→ DOCUMENT EXCERPT:
I spent the day today in Zagreb shopping with my future sister-in-law.  In typical Croatian fashion, we didn't buy anything  :D  Well, I bought nail polish and cheap sunglasses.

But it was interesting to see the prices of products that I buy--or dream of buying--in the US.

Prada flats: $300 (same flats in the US: $600)
Lancome mascara: $70  (this is what I wear: I pay $22 for it at Dillards)

So, I draw two conclusions from this:

1) I can buy Prada shoes for the price of 4.27 tubes of Lancome mascara (According to today's exchange rate, those shoes might be purchased in the US by 27 tubes of Lancome mascara).

2) I need someone to start mailing me Lancome Definicils mascara in black.

Monday

An All-American 4th of July!

We started off the holiday early by going to hear a local blues-rock band that was playing in the park, the Voodoo Lizards.  The lead singer looked like he was trying to mimic Stevie Ray Vaughan:


Sure enough, they sang "Texas Flood."  Unsatisfactorily, IMO, but an expat Texan is hard to please when it comes to a Stevie Ray Vaughan cover.  Their own songs were a lot better than their covers, definitely worth a listen.

→ WORK TO BE COMPLETED: In the post about shopping in Zagreb, what did the writer buy that day?

→ LISTED ENTRIES:
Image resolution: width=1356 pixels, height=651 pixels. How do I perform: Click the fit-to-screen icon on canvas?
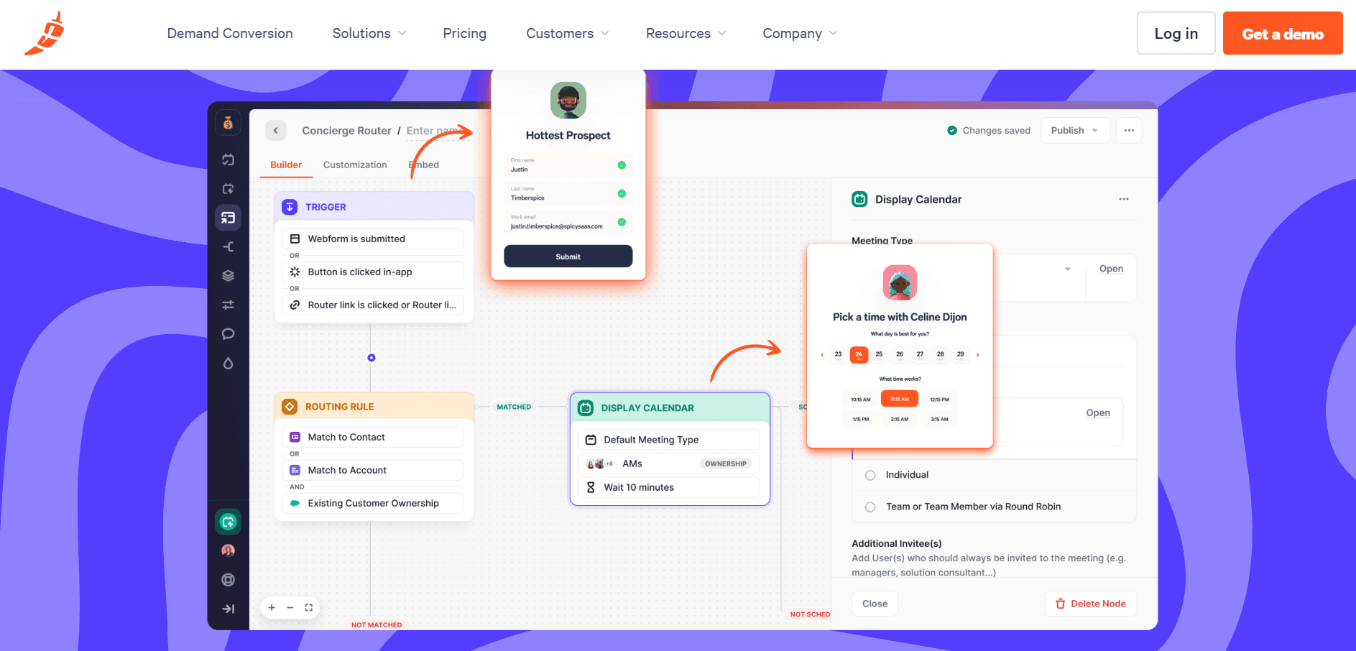(x=309, y=608)
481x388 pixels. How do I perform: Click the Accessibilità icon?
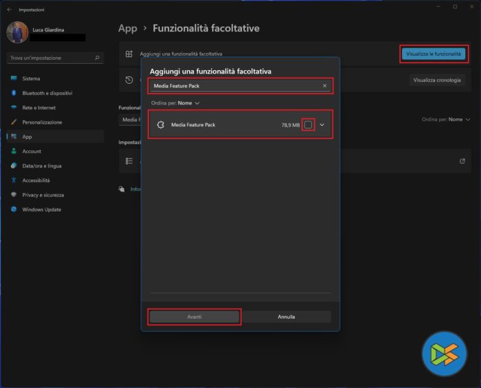(x=14, y=181)
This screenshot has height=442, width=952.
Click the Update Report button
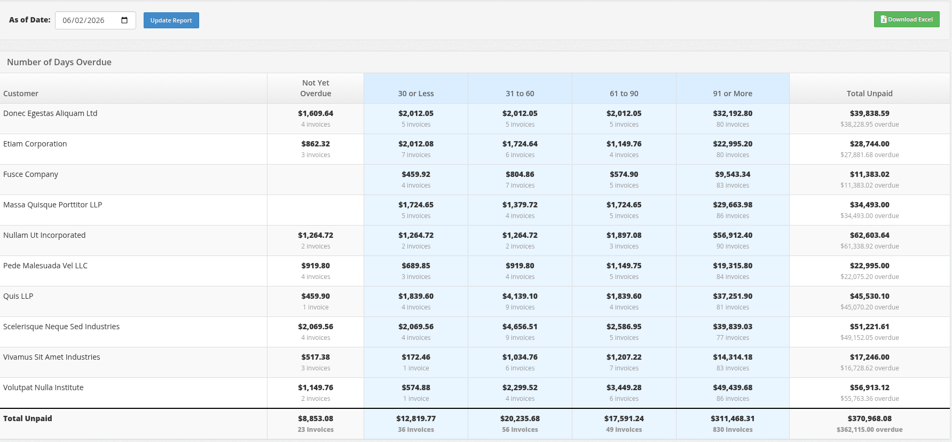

→ OUTPUT FOR THIS TASK: Nail polish and cheap sunglasses.